What I'm getting frustrated with is that I'm having trouble with introducing the types of higher-level abstraction that I would like to in my code - I'm stuck with either using the objects directly as a mini-orm, but then I'm making lots and lots of atomic rest calls, which kills performance (I have a fairly large data set).

What I've been doing is getting my query results, using get_properties on them to batch-hydrate my objects, which preforms great and which is why I went down this route in the first place, but this makes me pass tuples of (node, properties) around in my code, which gets the job done, but isn't pretty. at all.

So I guess what I'm asking is if there's a best practice somewhere for working with a fairly rich object graph in py2neo, getting the niceties of an ORM-like later while retaining performance (which in my case means doing as much as possible as batch queries)

thefurman
  • 31
  • 2

2 Answers2

4

I am not sure whether I understand what you want, but I had a similar issue. I wanted to make a lot of calls and create a lot of nodes, indexes and relationships.. (around 1.2 million) . Here is an example of adding nodes, relationships, indexes and labels in batches using py2neo

from py2neo import neo4j, node, rel
gdb = neo4j.GraphDatabaseService("<url_of_db>")
batch = neo4j.WriteBatch(gdb)

a = batch.create(node(name='Alice'))
b = batch.create(node(name='Bob'))

batch.set_labels(a,"Female")
batch.set_labels(b,"Male")

batch.add_indexed_node("Name","first_name","alice",a) #this will create an index 'Name' if it does not exist
batch.add_indexed_node("Name","first_name","bob",b) 

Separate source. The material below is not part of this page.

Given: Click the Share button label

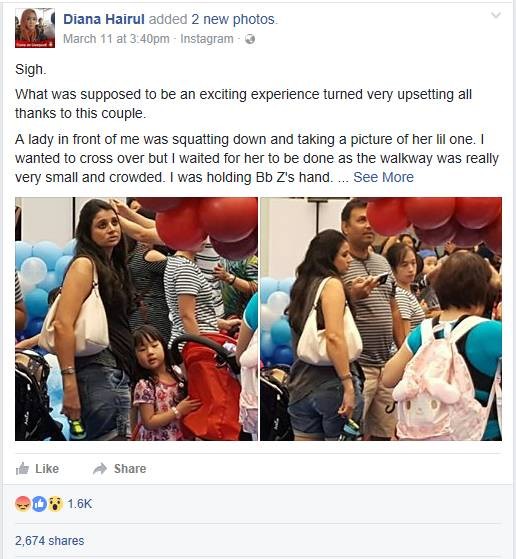Looking at the screenshot, I should point(130,468).
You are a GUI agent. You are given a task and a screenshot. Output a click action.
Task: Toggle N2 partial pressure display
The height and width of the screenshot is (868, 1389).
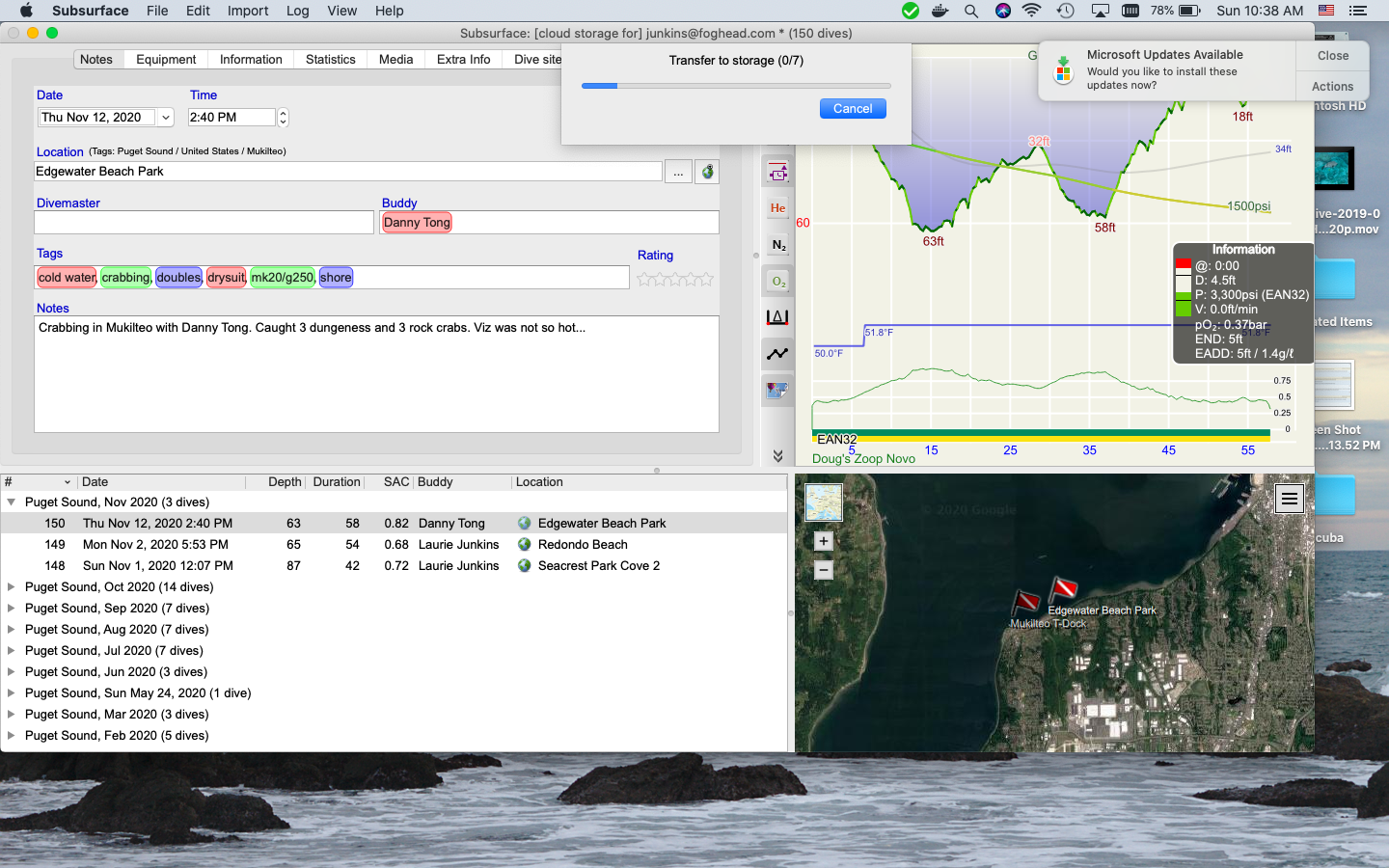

batch.create(rel(a,"KNOWS",b)) #adding a relationship in batch

batch.submit() #this will now listen to the db and submit the batch records. Ideally around 2k-5k records should be sent 
gaurav.singharoy
  • 3,751
  • 4
  • 22
  • 25
  • My comment seems a bit off-topic, but here goes anyhow: if you run this once then check `gdb.order` it will show 2 (for alice and bob). If you run it a second time you'll have order 4, since you're creating the nodes without checking their uniqueness (e.g. by using `batch.get_or_create_indexed_node(...)`). So this code will work only if you know a priori that your nodes are unique. The problem with `get_or_create_indexed_node` is that the return value [doesn't seem to work](http://stackoverflow.com/q/20010509/1174169) with `set_labels` or `set_properties` (py2neo 1.6.1, Neo4j 2.0.0-RC1) – cod3monk3y Dec 12 '13 at 04:24
2

Since your asking for best practice, here is an issue I ran into:

When adding a lot of nodes (~1M) with py2neo in a batch, my program often gets slow or crashes when the neo4j server runs out of memory. As a workaround, I split the submit in multiple batches:

from py2neo import neo4j

def chunker(seq, size):
    """
    Chunker gets a list and returns slices 
    of the input list with the given size.
    """
    for pos in xrange(0, len(seq), size):
        yield seq[pos:pos + size]


def submit(graph_db, list_of_elements, size):
    """
    Batch submit lots of nodes.
    """

    # chunk data
    for chunk in chunker(list_of_elements, size):

        batch = neo4j.WriteBatch(graph_db)

        for element in chunk:
            n = batch.create(element)
            batch.add_labels(n, 'Label')

        # submit batch for chunk
        batch.submit()
        batch.clear()

I tried this with different chunk sizes. For me, it's fastest with ~1000 nodes per batch. But I guess this depends on the RAM/CPU of your neo4j server.

Martin Preusse
  • 9,151
  • 12
  • 48
  • 80